Extraction and unpacking of game archives and compression, encryption, obfuscation, decoding of unknown files
rengareng
Posts: 46
Joined: Thu Aug 14, 2014 3:29 am

Unknown Compression

Post by rengareng »

I have a compressed file, and a potential uncompressed file. It looks like a custom compression. I used comtype_scan.bat without any result.
The uncompressed file is from PC version of the same file, and compressed file is from the PS4 version of the same file.
The uncompressed size of PS4 version is 37066.
LokiReborn
Posts: 190
Joined: Fri Aug 26, 2016 3:11 pm

Re: Unknown Compression

Post by LokiReborn »

rengareng wrote:I have a compressed file, and a potential uncompressed file. It looks like a custom compression. I used comtype_scan.bat without any result.
The uncompressed file is from PC version of the same file, and compressed file is from the PS4 version of the same file.
The uncompressed size of PS4 version is 37066.


this looks more like a deflation algorithm rather than traditional compression (usually part of but not only component in compression), a lot of the text is still very readable which makes me think there's no dictionary to start with. You'll see that it's back referencing bytes where letters were before and there are only 2 bytes at the start that don't align to the original file. I'll see if I can figure out which it is but I would look at deflate / inflate stuff rather than normal compression.

I'm thinking it's lz77, going to make a script to test.
rengareng
Posts: 46
Joined: Thu Aug 14, 2014 3:29 am

Re: Unknown Compression

Post by rengareng »

LokiReborn wrote:
rengareng wrote:I have a compressed file, and a potential uncompressed file. It looks like a custom compression. I used comtype_scan.bat without any result.
The uncompressed file is from PC version of the same file, and compressed file is from the PS4 version of the same file.
The uncompressed size of PS4 version is 37066.


this looks more like a deflation algorithm rather than traditional compression (usually part of but not only component in compression), a lot of the text is still very readable which makes me think there's no dictionary to start with. You'll see that it's back referencing bytes where letters were before and there are only 2 bytes at the start that don't align to the original file. I'll see if I can figure out which it is but I would look at deflate / inflate stuff rather than normal compression.

I'm thinking it's lz77, going to make a script to test.

I saw similar compression in some EA games like here: http://wiki.niotso.org/RefPack
Problem is that I don’t know the way they encoded distance length pairs. I’d use a disassembler if it was in PC, rather than in PS4.
LokiReborn
Posts: 190
Joined: Fri Aug 26, 2016 3:11 pm

Re: Unknown Compression

Post by LokiReborn »

rengareng wrote:
LokiReborn wrote:
rengareng wrote:I have a compressed file, and a potential uncompressed file. It looks like a custom compression. I used comtype_scan.bat without any result.
The uncompressed file is from PC version of the same file, and compressed file is from the PS4 version of the same file.
The uncompressed size of PS4 version is 37066.

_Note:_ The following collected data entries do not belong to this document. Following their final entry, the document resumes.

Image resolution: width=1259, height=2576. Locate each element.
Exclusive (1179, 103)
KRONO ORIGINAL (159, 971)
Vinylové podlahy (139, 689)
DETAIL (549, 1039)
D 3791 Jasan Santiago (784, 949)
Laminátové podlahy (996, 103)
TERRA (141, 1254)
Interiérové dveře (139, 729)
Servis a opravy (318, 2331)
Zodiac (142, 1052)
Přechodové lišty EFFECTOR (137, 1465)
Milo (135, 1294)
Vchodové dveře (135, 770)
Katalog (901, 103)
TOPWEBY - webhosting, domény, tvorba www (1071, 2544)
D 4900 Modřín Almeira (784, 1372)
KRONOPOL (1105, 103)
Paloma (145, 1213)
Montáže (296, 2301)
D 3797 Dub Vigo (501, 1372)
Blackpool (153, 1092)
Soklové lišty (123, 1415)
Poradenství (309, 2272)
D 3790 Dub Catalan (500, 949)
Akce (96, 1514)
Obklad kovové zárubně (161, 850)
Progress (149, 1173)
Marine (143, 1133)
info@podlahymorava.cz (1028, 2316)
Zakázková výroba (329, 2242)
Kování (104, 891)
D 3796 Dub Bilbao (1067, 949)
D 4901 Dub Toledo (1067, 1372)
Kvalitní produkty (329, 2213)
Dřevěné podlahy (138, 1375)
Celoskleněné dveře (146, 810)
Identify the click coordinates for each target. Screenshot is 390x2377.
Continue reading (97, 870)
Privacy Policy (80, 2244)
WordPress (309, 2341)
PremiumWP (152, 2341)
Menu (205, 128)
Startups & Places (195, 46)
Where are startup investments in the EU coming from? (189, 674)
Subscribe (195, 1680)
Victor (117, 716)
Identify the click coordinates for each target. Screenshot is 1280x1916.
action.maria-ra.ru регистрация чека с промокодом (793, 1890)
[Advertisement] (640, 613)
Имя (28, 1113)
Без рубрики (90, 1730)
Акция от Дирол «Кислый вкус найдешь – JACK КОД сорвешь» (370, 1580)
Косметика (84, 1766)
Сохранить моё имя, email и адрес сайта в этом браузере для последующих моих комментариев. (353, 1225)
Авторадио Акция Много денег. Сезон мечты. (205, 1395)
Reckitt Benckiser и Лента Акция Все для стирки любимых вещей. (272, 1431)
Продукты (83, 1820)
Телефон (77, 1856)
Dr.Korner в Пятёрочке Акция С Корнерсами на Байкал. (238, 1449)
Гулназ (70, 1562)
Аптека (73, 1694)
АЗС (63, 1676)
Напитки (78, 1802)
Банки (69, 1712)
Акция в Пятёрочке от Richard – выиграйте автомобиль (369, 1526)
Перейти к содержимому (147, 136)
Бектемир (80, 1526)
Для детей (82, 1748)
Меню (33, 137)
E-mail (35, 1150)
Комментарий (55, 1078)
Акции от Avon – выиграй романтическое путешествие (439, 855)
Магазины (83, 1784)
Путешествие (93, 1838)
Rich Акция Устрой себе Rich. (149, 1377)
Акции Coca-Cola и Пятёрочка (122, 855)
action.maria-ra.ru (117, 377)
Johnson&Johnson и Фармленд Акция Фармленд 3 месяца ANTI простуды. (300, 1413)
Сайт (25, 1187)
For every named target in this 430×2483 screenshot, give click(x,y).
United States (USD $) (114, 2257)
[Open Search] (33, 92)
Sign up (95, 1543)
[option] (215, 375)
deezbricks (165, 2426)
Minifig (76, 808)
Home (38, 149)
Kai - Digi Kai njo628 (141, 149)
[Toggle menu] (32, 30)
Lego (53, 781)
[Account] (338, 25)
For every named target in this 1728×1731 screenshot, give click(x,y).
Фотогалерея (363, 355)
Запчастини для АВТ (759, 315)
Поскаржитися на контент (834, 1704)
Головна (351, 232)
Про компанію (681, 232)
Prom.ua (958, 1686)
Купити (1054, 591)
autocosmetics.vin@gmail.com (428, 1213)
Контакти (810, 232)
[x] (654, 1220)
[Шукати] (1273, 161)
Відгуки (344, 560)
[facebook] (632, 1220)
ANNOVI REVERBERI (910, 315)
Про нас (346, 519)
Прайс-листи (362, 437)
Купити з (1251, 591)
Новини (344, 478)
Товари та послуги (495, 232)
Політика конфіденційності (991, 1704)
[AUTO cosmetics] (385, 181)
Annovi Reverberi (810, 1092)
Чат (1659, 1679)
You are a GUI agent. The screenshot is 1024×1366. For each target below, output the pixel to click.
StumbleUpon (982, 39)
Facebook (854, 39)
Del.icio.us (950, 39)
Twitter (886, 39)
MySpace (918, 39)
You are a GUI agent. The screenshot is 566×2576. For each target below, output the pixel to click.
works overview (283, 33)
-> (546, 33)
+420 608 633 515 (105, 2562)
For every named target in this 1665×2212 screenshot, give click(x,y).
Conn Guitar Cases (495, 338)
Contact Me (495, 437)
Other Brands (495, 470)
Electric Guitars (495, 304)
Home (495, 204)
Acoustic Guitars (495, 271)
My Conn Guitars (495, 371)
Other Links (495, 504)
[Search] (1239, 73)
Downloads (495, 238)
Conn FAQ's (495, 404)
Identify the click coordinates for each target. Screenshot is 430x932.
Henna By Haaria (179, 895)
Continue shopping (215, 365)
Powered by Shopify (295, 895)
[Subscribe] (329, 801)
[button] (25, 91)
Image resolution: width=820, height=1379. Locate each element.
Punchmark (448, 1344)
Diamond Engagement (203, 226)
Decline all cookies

this looks more like a deflation algorithm rather than traditional compression (usually part of but not only component in compression), a lot of the text is still very readable which makes me think there's no dictionary to start with. You'll see that it's back referencing bytes where letters were before and there are only 2 bytes at the start that don't align to the original file. I'll see if I can figure out which it is but I would look at deflate / inflate stuff rather than normal compression.

I'm thinking it's lz77, going to make a script to test.

I saw similar compression in some EA games like here: http://wiki.niotso.org/RefPack
Problem is that I don’t know the way they encoded distance length pairs. I’d use a disassembler if it was in PC, rather than in PS4.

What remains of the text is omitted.